Challenge A: Identify every line in the records that contains the word "Conditions", matching case exactly, and copy each of those lines.

Page text:
════

402 Phil. 462

EN BANC

[ A.M. No. P-00-1428, January 18, 2001 ]

OFFICE OF THE COURT ADMINISTRATOR, COMPLAINANT, VS. IMELDA S. PERLEZ, CLERK OF COURT, MTC, BRANCH 2, SAN PEDRO, LAGUNA, RESPONDENT.

D E C I S I O N

MENDOZA, J.:

This is a complaint filed by Judge Gloria B. Aglugub of the Municipal Trial Court, Branch 2, San Pedro, Laguna against the Clerk of Court, Imelda Perlez, for allegedly failing to submit the transcript of stenographic notes in certain cases and hiding the records of other cases resulting in the failure of Judge Aglugub to decide 19 cases[1] assigned to her within the prescribed time. For this reason, Judge Aglugub had to ask for an extension of time to decide the aforesaid cases.

Upon the recommendation of the Court Administrator, Clerk of Court Imelda S. Perlez was required to comment on the complaint against her. Meantime, Judge Aglugub was granted an extension of 90 days within which to decide the 19 cases.

Ms. Perlez' comment, slightly edited, states:
Undersigned Clerk of Court I, MTC Br. 2, San Pedro, Laguna, in compliance with the Order of the Honorable Court En Banc dated October 5, 1999, respectfully manifest:

With due respect she vehemently denies Judge Aglugub's allegation blaming her for her (Aglugub) failure to resolve 19 cases within the time frame required of her due to undersigned's propensity to hide records.
  1. Firstly, I have no physical control of the stenographers who fail to transcribe their stenographic notes for one reason or another except to remind them from time to time. In fact, I used to report to Judge Aglugub stenographers who do not heed my reminders. Just to cite an appropriate example, is an order of Judge Aglugub ordering Jennifer Lancion, our former stenographer, to bring to court all transcript of stenographic notes within ten (10) days from receipt hereof and copy of which is hereto attached as Annex "A"; and another order dated October 8, 1997 ordering again Jennifer Lancion under pain of arrest should she fail to do so within five (5) days from receipt thereof and copy of which is hereto attached as Annex "B"; This incident clearly indicates that if Hon. Judge herself could not discipline stenographer how much more for a Clerk of Court like me? Hence, I could not be used as an alibi or a fall guy for Judge Aglugub's failure to comply with the rules;

  2. Secondly, most if not all of the transcript of stenographic notes in the cases cited by Judge Aglugub were all assigned to former stenographer Jennifer Lancion to wit; Criminal Case Nos. 22262, 23855-58, 23300, 14668, 14700, 25457, 26739 and 22240 who, despite my continuous pounding and repeated reminders to come out with the corresponding TSN of the above cases, stubbornly and repeatedly failed and refused to do so until she left for good without a trace, and this was known to Judge Aglugub as per my manifestation dated July 16, 1999, a copy of which is hereto attached as Annex "C".

════

Stored records:
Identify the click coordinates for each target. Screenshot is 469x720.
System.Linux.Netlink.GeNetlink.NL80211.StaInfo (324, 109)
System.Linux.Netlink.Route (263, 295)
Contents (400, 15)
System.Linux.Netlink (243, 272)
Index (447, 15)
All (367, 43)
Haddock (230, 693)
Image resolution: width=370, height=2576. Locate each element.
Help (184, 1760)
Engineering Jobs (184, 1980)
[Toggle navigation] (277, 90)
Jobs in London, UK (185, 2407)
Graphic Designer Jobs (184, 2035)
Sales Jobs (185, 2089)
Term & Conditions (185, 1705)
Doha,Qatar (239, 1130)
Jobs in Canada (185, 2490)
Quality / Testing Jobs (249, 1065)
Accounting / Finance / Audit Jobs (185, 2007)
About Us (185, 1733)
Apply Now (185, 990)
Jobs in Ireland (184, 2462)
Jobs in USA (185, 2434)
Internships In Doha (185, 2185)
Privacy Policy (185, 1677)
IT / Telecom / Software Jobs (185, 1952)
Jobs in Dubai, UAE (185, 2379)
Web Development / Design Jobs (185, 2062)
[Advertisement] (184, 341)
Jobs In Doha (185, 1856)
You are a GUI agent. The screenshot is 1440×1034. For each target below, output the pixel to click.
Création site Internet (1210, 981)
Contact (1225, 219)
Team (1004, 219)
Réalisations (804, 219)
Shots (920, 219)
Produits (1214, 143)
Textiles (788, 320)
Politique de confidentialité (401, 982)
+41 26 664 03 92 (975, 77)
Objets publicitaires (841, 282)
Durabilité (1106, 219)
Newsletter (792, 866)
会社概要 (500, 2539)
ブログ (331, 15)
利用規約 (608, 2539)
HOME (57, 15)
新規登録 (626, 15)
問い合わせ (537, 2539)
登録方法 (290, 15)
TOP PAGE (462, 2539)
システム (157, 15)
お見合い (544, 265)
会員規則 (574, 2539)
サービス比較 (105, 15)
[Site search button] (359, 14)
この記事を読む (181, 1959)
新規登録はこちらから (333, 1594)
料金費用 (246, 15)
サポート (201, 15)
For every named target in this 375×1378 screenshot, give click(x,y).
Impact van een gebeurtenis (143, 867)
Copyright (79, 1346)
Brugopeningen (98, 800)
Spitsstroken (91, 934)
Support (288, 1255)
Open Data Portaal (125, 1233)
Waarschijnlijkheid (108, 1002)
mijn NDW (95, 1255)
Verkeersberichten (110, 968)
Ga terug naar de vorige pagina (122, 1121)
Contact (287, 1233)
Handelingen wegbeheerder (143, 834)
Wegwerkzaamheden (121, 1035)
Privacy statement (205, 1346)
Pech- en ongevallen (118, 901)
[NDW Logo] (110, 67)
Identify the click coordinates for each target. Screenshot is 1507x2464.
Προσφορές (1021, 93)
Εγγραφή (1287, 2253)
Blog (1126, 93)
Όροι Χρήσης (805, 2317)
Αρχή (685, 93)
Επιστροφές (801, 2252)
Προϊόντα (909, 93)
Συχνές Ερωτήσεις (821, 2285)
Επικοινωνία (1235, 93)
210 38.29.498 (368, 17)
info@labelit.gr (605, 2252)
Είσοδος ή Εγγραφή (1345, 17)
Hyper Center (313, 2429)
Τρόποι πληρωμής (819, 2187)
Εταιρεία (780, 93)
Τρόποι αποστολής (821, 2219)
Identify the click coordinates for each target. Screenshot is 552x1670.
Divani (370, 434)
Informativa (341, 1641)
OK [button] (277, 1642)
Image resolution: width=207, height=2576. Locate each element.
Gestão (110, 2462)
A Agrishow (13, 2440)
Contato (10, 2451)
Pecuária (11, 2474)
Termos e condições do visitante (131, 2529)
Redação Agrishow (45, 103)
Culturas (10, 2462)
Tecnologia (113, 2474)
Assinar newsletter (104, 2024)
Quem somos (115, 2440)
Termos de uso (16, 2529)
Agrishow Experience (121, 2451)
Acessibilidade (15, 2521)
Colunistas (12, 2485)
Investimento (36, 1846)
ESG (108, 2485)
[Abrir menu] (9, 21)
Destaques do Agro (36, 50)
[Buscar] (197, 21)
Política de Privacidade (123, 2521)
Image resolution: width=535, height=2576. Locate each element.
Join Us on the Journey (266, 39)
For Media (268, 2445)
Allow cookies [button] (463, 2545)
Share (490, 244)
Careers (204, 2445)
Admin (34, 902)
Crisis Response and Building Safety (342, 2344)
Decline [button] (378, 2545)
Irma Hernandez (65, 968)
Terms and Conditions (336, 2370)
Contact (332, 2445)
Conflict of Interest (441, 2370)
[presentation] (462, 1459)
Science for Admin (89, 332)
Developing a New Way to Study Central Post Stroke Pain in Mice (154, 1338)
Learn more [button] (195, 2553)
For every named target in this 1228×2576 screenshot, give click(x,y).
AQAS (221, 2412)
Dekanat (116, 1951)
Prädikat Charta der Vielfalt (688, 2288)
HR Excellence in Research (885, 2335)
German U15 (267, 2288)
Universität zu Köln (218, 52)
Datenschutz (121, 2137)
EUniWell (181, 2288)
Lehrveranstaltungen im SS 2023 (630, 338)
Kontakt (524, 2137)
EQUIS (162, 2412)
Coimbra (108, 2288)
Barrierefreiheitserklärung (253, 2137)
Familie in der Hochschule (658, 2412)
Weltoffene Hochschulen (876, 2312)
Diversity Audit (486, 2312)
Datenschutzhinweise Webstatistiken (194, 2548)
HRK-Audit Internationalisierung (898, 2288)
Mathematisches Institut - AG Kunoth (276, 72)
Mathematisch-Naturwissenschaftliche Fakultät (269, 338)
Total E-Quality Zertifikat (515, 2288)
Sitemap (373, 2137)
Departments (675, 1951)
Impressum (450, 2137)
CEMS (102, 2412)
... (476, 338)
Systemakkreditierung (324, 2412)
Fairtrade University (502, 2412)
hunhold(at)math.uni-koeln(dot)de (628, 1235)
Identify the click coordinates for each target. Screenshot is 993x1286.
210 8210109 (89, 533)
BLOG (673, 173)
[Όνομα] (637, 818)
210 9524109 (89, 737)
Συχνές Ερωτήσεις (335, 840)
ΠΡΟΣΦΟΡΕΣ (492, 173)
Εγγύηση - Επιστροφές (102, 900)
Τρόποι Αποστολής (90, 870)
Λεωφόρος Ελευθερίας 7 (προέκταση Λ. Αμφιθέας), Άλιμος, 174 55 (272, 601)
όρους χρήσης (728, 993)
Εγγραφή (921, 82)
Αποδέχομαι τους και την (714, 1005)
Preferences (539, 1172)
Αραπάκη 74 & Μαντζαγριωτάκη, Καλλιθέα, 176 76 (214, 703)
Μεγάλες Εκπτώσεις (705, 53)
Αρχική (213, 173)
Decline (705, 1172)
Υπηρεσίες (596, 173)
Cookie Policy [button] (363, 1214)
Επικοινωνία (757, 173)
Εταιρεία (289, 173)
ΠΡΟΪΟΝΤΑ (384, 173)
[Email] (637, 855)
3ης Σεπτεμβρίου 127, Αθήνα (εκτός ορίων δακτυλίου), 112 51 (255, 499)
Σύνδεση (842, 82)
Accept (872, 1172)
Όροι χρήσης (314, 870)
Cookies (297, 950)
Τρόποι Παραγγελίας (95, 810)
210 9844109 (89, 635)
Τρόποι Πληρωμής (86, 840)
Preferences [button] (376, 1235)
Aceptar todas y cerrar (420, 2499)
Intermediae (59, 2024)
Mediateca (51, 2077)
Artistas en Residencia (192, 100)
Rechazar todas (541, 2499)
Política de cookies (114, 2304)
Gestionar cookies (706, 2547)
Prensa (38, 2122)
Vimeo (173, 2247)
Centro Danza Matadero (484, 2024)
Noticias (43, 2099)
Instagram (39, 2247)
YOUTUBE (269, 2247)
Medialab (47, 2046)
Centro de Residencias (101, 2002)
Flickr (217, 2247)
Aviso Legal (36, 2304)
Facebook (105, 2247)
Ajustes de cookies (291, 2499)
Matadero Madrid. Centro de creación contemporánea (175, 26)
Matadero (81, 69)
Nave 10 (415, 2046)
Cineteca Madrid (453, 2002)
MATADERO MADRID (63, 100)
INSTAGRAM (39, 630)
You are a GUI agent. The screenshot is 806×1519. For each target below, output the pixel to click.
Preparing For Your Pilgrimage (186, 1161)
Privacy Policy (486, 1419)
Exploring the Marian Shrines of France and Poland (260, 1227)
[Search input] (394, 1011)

════

Challenge B:
Answer these questions from the court decision:
(i) How many days of extension was Judge Aglugub granted to decide the 19 cases?
(ii) Who is named as the former stenographer in Ms. Perlez' comment?
(iii) On what date was the Order of the Court En Banc that Ms. Perlez was complying with?

Worked answer A:
Term & Conditions (185, 1705)
Terms and Conditions (336, 2370)

Worked answer B:
(i) 90 days
(ii) Jennifer Lancion
(iii) October 5, 1999